Ferrol aparece descrito con una melancolía casi fantasmal: “persistente, neblinoso”, un recuerdo de fábricas cerradas y tranvías oxidados. Aquí Polo alcanza un lirismo social, porque no sólo habla de la historia íntima de una pareja, sino también de la historia colectiva de una ciudad que se transforma y se despide. La memoria se convierte en un hilo que une generaciones, en una suerte de legado emocional que los personajes llevan consigo. Al evocar las tiendas, las esquinas, los vecinos desaparecidos, Polo no sólo habla de nostalgia, habla de identidad, de raíces que aun en el exilio del recuerdo siguen sosteniendo.
La llegada a Valdoviño abre la segunda mitad del relato, y en ella resplandece la mirada hacia el presente. La brisa, las gaviotas, el mar: todo se convierte en promesa. El autor convierte la naturaleza en una presencia viva, casi cómplice del renacer de los protagonistas. El mar ya no es amenaza ni telón de fondo: es eco y canción, resonancia y eternidad. La conversación final entre él y ella —“eso es sólo un eco” / “entonces hagamos que resuene”— es un cierre magistral, porque condensa la filosofía de todo el texto: si la vida se mide en instantes, la clave está en hacerlos resonar, en dotarlos de eternidad.

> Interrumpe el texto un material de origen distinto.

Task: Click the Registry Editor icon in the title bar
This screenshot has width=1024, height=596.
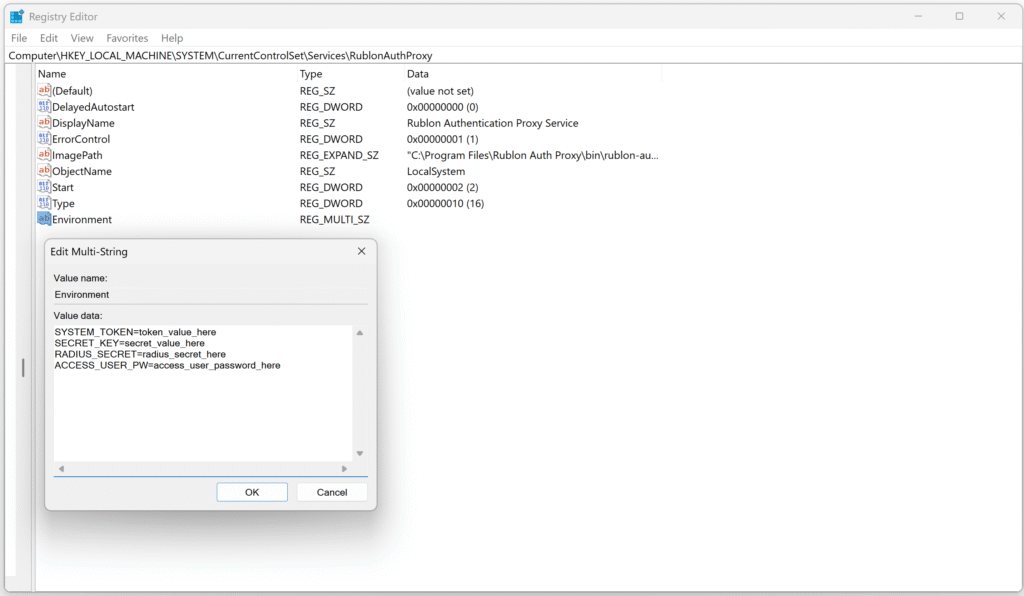Action: coord(17,16)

Conviene subrayar que la grandeza de este artículo no reside únicamente en su lirismo, sino en su capacidad para reconciliar al lector con la vida misma. Polo nos recuerda que cada instante, incluso aquellos atravesados por la fragilidad, puede convertirse en refugio luminoso si se vive desde la complicidad, la templanza y el amor. Esa mirada no es sólo estética: es profundamente ética. Nos enseña a habitar la vida con gratitud, a transformar la memoria en sostén y el presente en eternidad.
En definitiva, Antonio Polo logra con este artículo lo que sólo los escritores con verdadera sensibilidad consiguen: convertir la escritura en una forma de acompañamiento vital. Leerlo no es simplemente seguir la historia de una pareja que enfrenta una enfermedad; es reconocerse en sus miedos, en sus pérdidas, en sus recuerdos, y sobre todo, en su capacidad de reconstruir la esperanza.
Un domingo en Valdoviño no es sólo un relato, es un recordatorio de que la vida, incluso cuando tropieza con el miedo, puede ser mirada como un refugio luminoso. Es un canto a la templanza, a la memoria y a la eternidad de los instantes compartidos. Y esa es, sin duda, la mayor alabanza que se le puede hacer a un texto: que nos devuelva la certeza de que aún en lo frágil, aún en lo incierto, el amor y la palabra pueden sostenernos.
Leer a Antonio Polo en este artículo es abrir una puerta al corazón humano. Su prosa no sólo emociona, también sana; no sólo describe, también ilumina. Cada palabra es un latido, cada imagen un abrazo. En su escritura, la vida encuentra belleza, profundidad y una verdad que perdura.